## TEXT BLOCK
########

# Do that many people use Live View for pics primarily over normal Viewfinder?



## cayenne (Nov 20, 2012)

I've been reading some posts here, and a thought occured to me...seems a lot of people, more than I'd have thought...are mentioning regularly using Live View for stills.

Now, I use it when doing video, it is kinda forced on you...but for stills, I've rarely used it...in fact, I really don't know how to get most of the settings I want on it yet, planning to sit with manual over the holidays and read up on that.

But I primarily use the regular old view finder, to see focus, use metering there, etc.

When shooting stills, I only really take the camera down from eye level to look at the back to maybe play back an image or two when I'm not sure of the exposure...

Anyway, just curious how many use the Live View primarily when shooting stills, and if so...why? What's the advantages?
It seems a little awkward for me...to hold the camera out in front of me, and at that angle to me, not as easy to spin the shutter speed wheel, or dial the aperture on the back...etc.

Why do you like it if you use it?

Thanks in advance,

cayenne


----------



## Drizzt321 (Nov 20, 2012)

For primary shooting? No, not me. But when I'm doing something on sticks (macro, landscape, etc), or with support and I want to fine-tune manual focusing, then I often will. Or I'm having to hold it up over my head to try and get a shot.


----------



## verysimplejason (Nov 20, 2012)

I use live view mostly for landscapes and maybe previewing some shots I'd like to make. There are some cases where it is very difficult to meter. You would have to go for spot metering and then averaging it manually through your head. An easier way to do this is to go for live view. It may not be as accurate but at least you have the general idea of how your shot would turn out. But saying this, I'd do it mostly for still objects. For moving objects, I'd rely on my viewfinder more and EV adjustments to get the metering right. This is just from my experience with 500D. I don't know if it will be easier when using higher end bodies since I know they have better metering capability than 500D.


----------



## Mt Spokane Photography (Nov 20, 2012)

Live view is at its best for studio portraits where it is used while the camera is tethered to a computer. I use it extensively that way.
It is also useful for manual focus lenses, since you can magnify 5 or 10X and get more accurate focus.
I'd guess that only 1 or 2% of users use it that way.


----------



## Hector1970 (Nov 20, 2012)

I use live view to focus. At 10x it's great to manually focus to the part you want in focus.
Everything from Macro, to Landscape, to portrait , to shooting the moon benefit from Live view.
If's it clear at 10X on Liveview it's very in focus.
I'd recommend using it.


----------



## Stu_bert (Nov 20, 2012)

########

## SUPPLIED DATA
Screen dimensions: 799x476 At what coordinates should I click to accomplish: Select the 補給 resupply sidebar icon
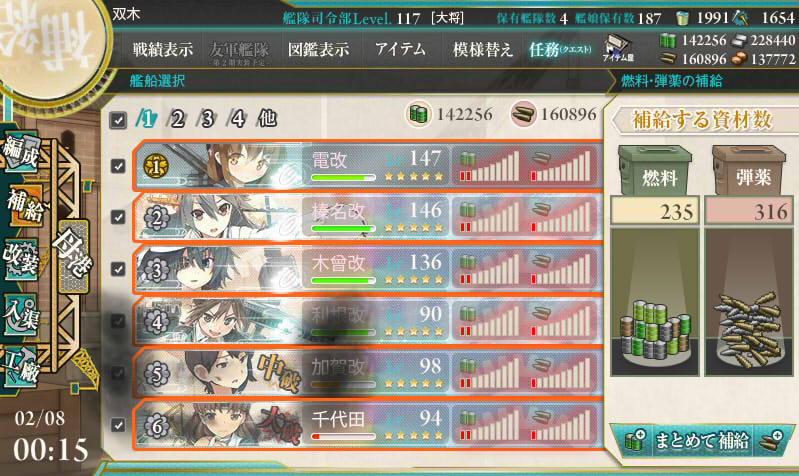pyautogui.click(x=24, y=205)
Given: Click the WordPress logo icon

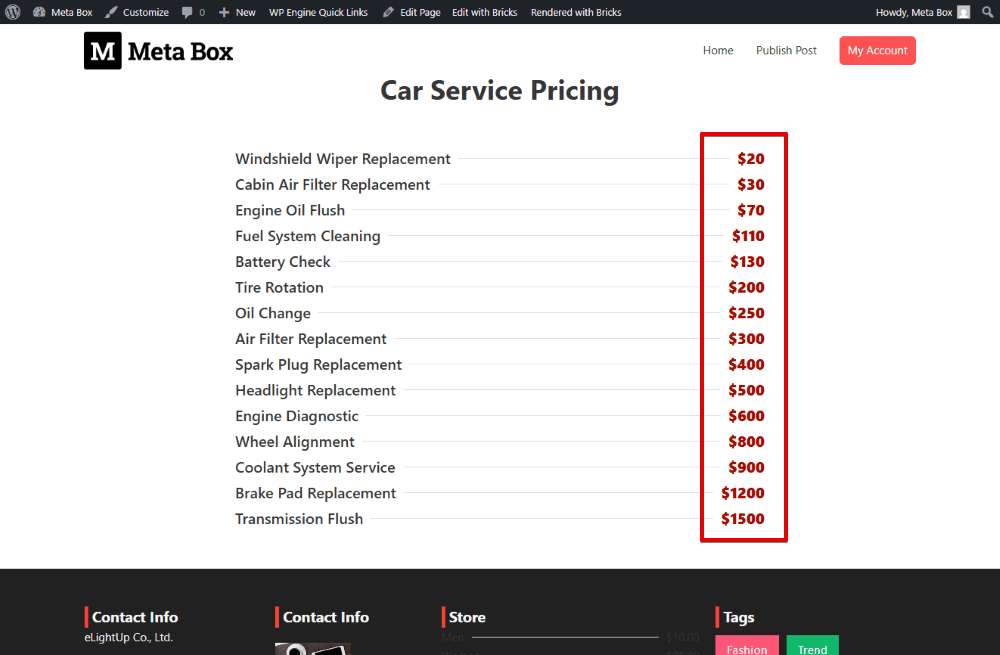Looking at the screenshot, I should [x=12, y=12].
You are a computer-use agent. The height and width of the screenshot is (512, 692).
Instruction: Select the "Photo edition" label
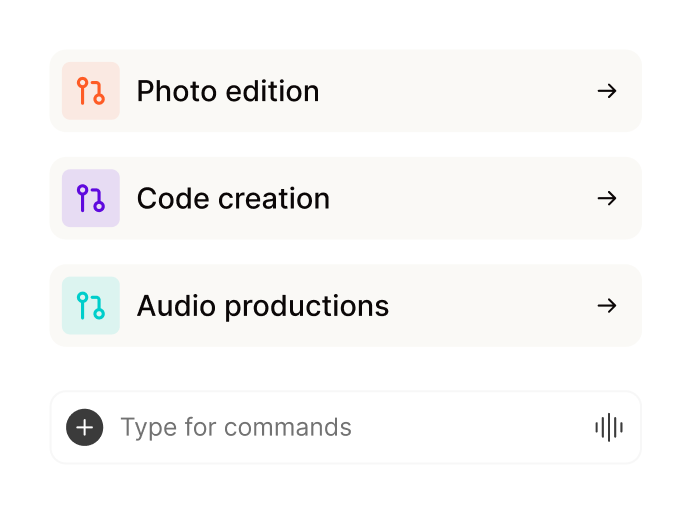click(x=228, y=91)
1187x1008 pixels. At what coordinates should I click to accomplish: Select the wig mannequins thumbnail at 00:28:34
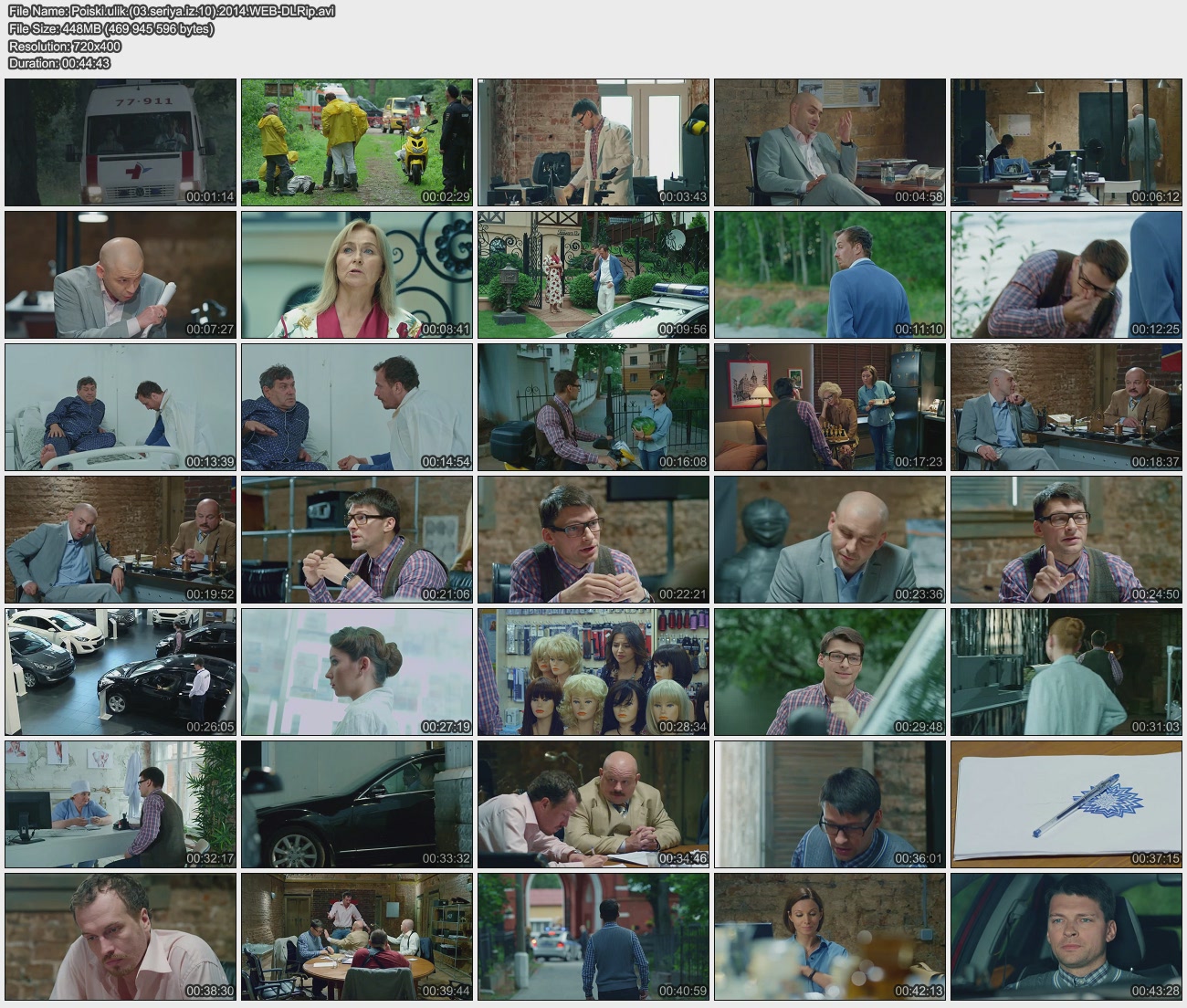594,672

########

## REQUESTS
A) In the Live View thread, which camera body does verysimplejason's experience come from?
B) Quote the Live View thread between "I've been reading" and "of the exposure...", inclusive.
Answer using only the Live View thread, not the listing.

## SOLUTIONS BY TASK
A) The 500D.

B)
I've been reading some posts here, and a thought occured to me...seems a lot of people, more than I'd have thought...are mentioning regularly using Live View for stills.

Now, I use it when doing video, it is kinda forced on you...but for stills, I've rarely used it...in fact, I really don't know how to get most of the settings I want on it yet, planning to sit with manual over the holidays and read up on that.

But I primarily use the regular old view finder, to see focus, use metering there, etc.

When shooting stills, I only really take the camera down from eye level to look at the back to maybe play back an image or two when I'm not sure of the exposure...